Task brief: Please, could you print all the lines below exactly, leaving out the pictures?

(Source data begins)

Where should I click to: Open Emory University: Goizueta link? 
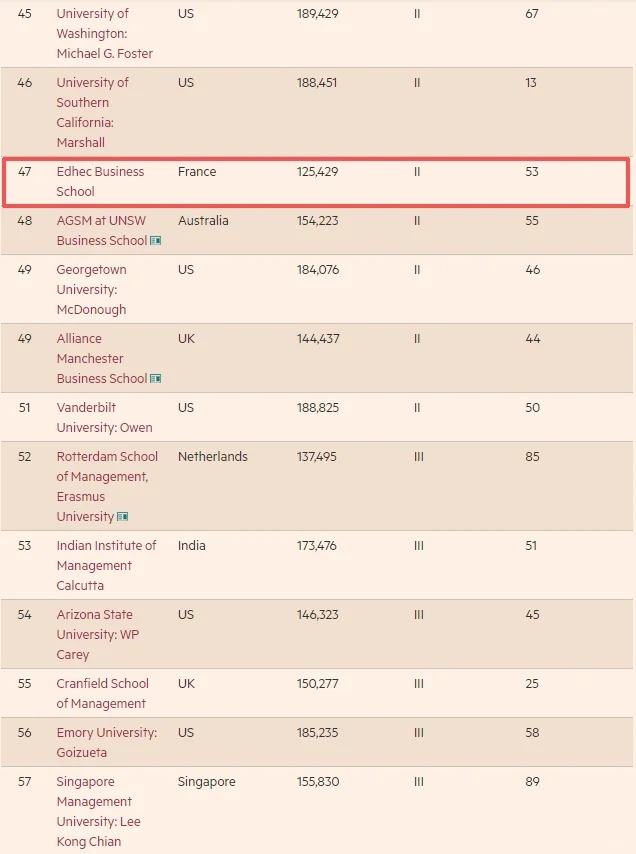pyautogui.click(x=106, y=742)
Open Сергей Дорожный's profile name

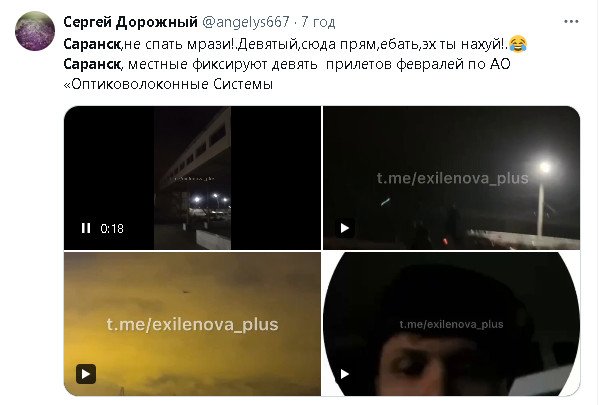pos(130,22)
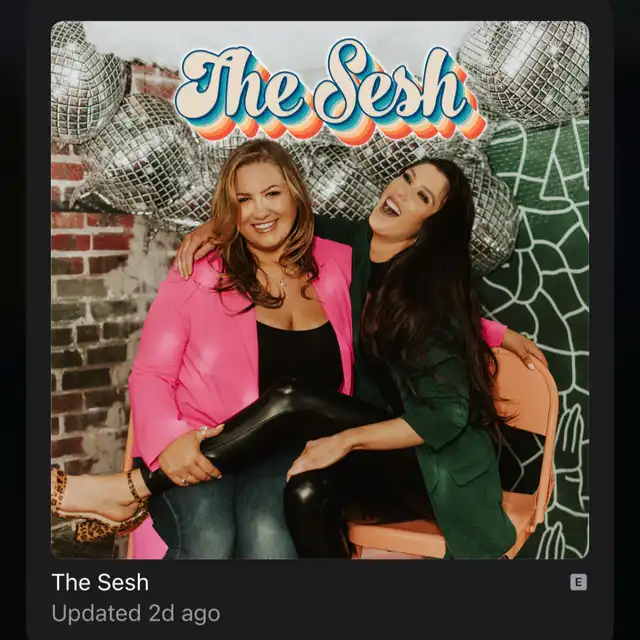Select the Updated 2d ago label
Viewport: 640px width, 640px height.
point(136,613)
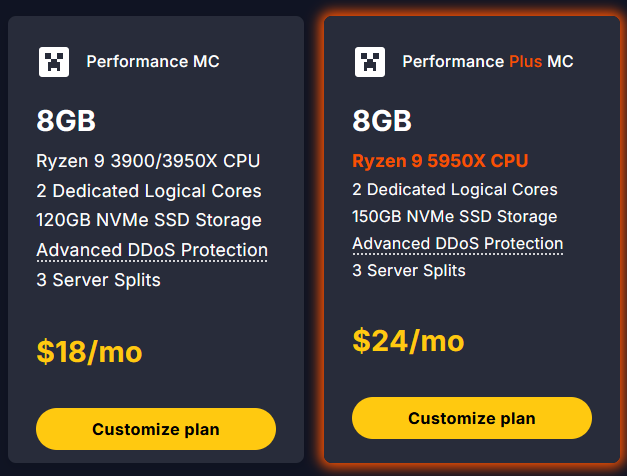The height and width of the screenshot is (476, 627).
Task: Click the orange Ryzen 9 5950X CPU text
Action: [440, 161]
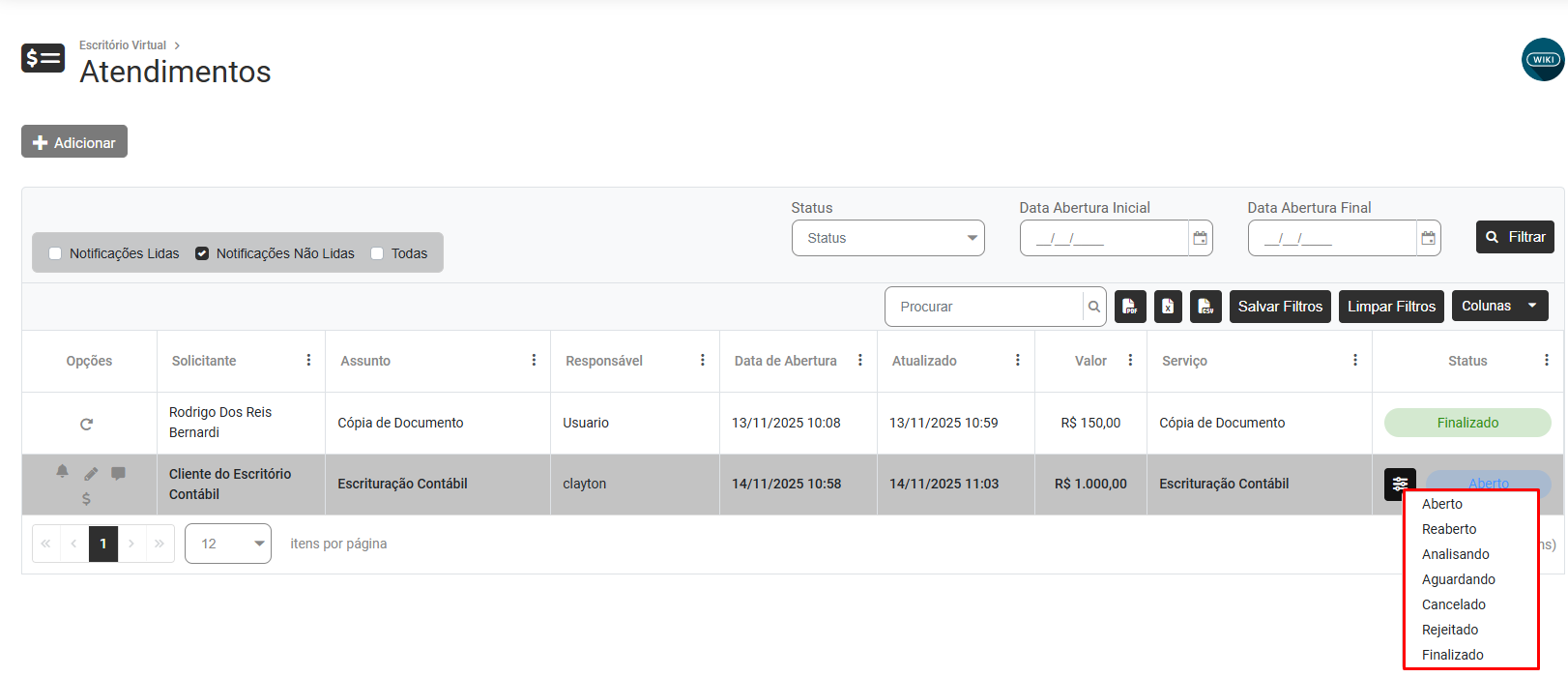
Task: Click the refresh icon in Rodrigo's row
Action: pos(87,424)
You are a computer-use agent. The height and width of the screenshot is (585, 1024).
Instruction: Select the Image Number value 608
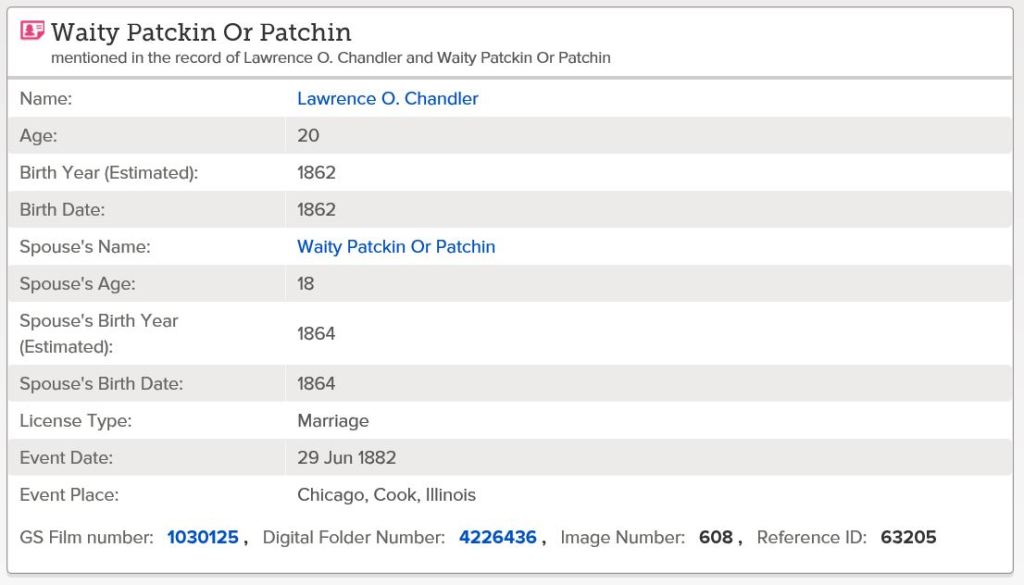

(Source data ends)

Reply:
Where should I click to: Open Emory University: Goizueta link? 
pyautogui.click(x=106, y=742)
Open Сергей Дорожный's profile name

pos(130,22)
Select the Updated 2d ago label
Viewport: 640px width, 640px height.
point(136,613)
The height and width of the screenshot is (476, 627).
Task: Click the orange Ryzen 9 5950X CPU text
Action: [440, 161]
Task: Click the refresh icon in Rodrigo's row
Action: pos(87,424)
You are a computer-use agent. The height and width of the screenshot is (585, 1024).
Instruction: Select the Image Number value 608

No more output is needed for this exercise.